--- THE PROBLEM ---
Rewrite the stretch of the records from the start through the line that contains "point(978,341)" as a Markdown table with the columns Row and Line, leaving out any blank lines.

--- INFORMATION GIVEN ---
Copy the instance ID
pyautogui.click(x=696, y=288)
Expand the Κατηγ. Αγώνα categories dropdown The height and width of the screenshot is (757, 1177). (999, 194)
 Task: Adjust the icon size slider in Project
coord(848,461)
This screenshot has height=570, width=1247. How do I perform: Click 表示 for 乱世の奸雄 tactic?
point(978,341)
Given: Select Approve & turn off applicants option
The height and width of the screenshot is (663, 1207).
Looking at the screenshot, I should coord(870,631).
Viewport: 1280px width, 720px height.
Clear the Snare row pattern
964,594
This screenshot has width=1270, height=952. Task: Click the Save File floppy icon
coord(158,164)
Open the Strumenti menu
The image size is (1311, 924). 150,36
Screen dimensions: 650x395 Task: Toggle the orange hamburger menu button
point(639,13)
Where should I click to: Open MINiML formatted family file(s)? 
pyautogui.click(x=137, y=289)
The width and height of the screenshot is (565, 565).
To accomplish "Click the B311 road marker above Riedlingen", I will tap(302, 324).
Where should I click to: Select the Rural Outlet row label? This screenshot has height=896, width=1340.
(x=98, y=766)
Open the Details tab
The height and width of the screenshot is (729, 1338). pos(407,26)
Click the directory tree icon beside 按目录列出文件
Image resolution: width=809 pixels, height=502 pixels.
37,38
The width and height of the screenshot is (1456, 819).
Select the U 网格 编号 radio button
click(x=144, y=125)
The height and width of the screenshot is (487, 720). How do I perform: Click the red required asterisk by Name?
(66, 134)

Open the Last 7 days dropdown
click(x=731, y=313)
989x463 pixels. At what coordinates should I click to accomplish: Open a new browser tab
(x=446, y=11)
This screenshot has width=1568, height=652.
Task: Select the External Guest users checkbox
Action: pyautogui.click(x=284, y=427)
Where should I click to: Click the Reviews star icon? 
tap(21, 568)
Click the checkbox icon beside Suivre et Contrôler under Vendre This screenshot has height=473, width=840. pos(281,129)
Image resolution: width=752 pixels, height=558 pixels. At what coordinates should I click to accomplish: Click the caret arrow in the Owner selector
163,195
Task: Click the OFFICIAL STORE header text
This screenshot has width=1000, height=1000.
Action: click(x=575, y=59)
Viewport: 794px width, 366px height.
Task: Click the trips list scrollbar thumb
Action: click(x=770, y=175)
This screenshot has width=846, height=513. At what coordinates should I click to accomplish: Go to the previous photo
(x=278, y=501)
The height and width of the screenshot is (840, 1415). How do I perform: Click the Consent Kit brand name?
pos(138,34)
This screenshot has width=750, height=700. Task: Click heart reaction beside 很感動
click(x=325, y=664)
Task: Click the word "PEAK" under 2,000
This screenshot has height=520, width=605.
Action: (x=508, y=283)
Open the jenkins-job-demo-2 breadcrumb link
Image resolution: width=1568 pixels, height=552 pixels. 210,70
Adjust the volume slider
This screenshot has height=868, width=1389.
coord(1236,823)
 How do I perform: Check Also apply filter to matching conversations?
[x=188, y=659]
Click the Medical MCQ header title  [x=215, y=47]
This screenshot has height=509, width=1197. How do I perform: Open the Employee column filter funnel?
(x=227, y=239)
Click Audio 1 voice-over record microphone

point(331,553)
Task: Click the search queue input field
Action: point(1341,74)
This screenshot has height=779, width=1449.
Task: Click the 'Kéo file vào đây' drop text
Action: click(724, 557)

--- COMPLETE RESPONSE ---
| Row | Line |
|---|---|
| 1 | Copy the instance ID |
| 2 | pyautogui.click(x=696, y=288) |
| 3 | Expand the Κατηγ. Αγώνα categories dropdown The height and width of the screenshot is (757, 1177). (999, 194) |
| 4 |  Task: Adjust the icon size slider in Project |
| 5 | coord(848,461) |
| 6 | This screenshot has height=570, width=1247. How do I perform: Click 表示 for 乱世の奸雄 tactic? |
| 7 | point(978,341) |